▶ TASK DIRECTIONS
Please reproduce the text below on AI ethics, diversity and inclusion in full, word for word.

▶ EXERCISE TEXT
Artificial intelligence (AI) is rapidly transforming the way we live, work, and interact with the world. From education and healthcare to business and media, AI is now embedded in many of society’s most critical systems. But as its influence grows, so do the ethical questions. Particularly around who are the beneficiaries of the technology? who does it empower? who does it disempower? and how can we maximise its benefits whilst minimising the negative side effects of AI?
Diversity & Inclusion
One of the ethical concerns about AI systems is around diversity and inclusion. AI systems learn from data, and the data used is reflective of our society, the world, our patterns, thought processes and behaviours. Our world isn’t perfect and so a lot of the data isn’t, it often includes the flaws and inequalities of the world around us. That means the biases, inequalities, and blind spots in society can and often do become ingrained into AI.
Bias in AI is the digital reflection of long standing institutional and historical power structures. The data that trains AI is shaped by centuries of colonialism and capitalist interests and frameworks, all of which have excluded or misrepresented many communities. Much of the world’s data infrastructure, as well as the development of AI systems, is dominated by a small number of powerful organisations, largely based in Silicon Valley and other Western hubs were leadership and decision making remain dominated by a narrow demographic, which lacks the diversity and representation of much of society’s communities.
These companies not only control the datasets but also the tools, platforms, and economic models driving AI innovation. In this landscape, systems are often built for scale and profit, rather than for equity, cultural understanding, or social justice. Without intervention, these forces risk continuing to embed and amplify historical inequalities in the technologies our society relies on.

▶ THE DATA
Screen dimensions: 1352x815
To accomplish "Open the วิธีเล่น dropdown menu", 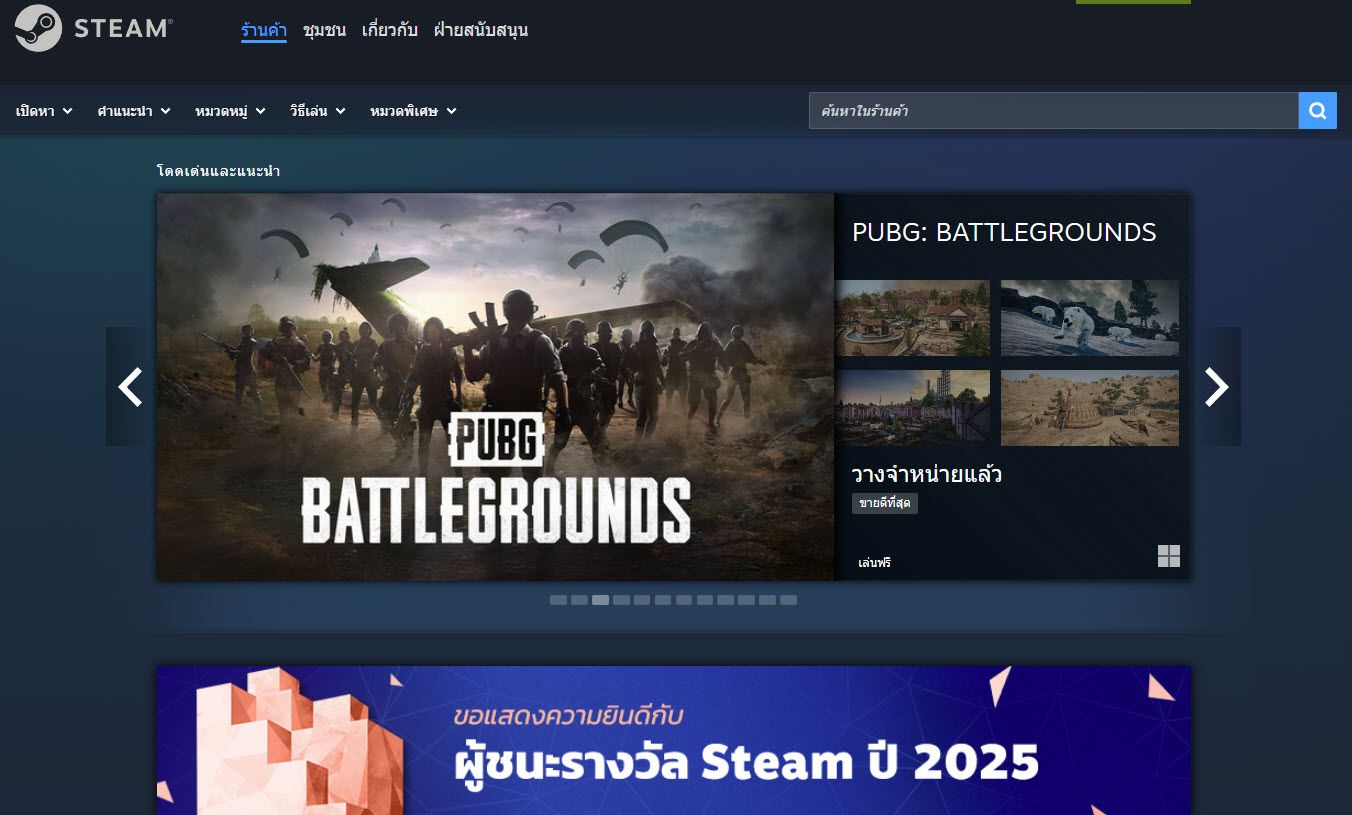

▶ ANSWER SPACE
Artificial intelligence (AI) is rapidly transforming the way we live, work, and interact with the world. From education and healthcare to business and media, AI is now embedded in many of society’s most critical systems. But as its influence grows, so do the ethical questions. Particularly around who are the beneficiaries of the technology? who does it empower? who does it disempower? and how can we maximise its benefits whilst minimising the negative side effects of AI?
Diversity & Inclusion
One of the ethical concerns about AI systems is around diversity and inclusion. AI systems learn from data, and the data used is reflective of our society, the world, our patterns, thought processes and behaviours. Our world isn’t perfect and so a lot of the data isn’t, it often includes the flaws and inequalities of the world around us. That means the biases, inequalities, and blind spots in society can and often do become ingrained into AI.
Bias in AI is the digital reflection of long standing institutional and historical power structures. The data that trains AI is shaped by centuries of colonialism and capitalist interests and frameworks, all of which have excluded or misrepresented many communities. Much of the world’s data infrastructure, as well as the development of AI systems, is dominated by a small number of powerful organisations, largely based in Silicon Valley and other Western hubs were leadership and decision making remain dominated by a narrow demographic, which lacks the diversity and representation of much of society’s communities.
These companies not only control the datasets but also the tools, platforms, and economic models driving AI innovation. In this landscape, systems are often built for scale and profit, rather than for equity, cultural understanding, or social justice. Without intervention, these forces risk continuing to embed and amplify historical inequalities in the technologies our society relies on.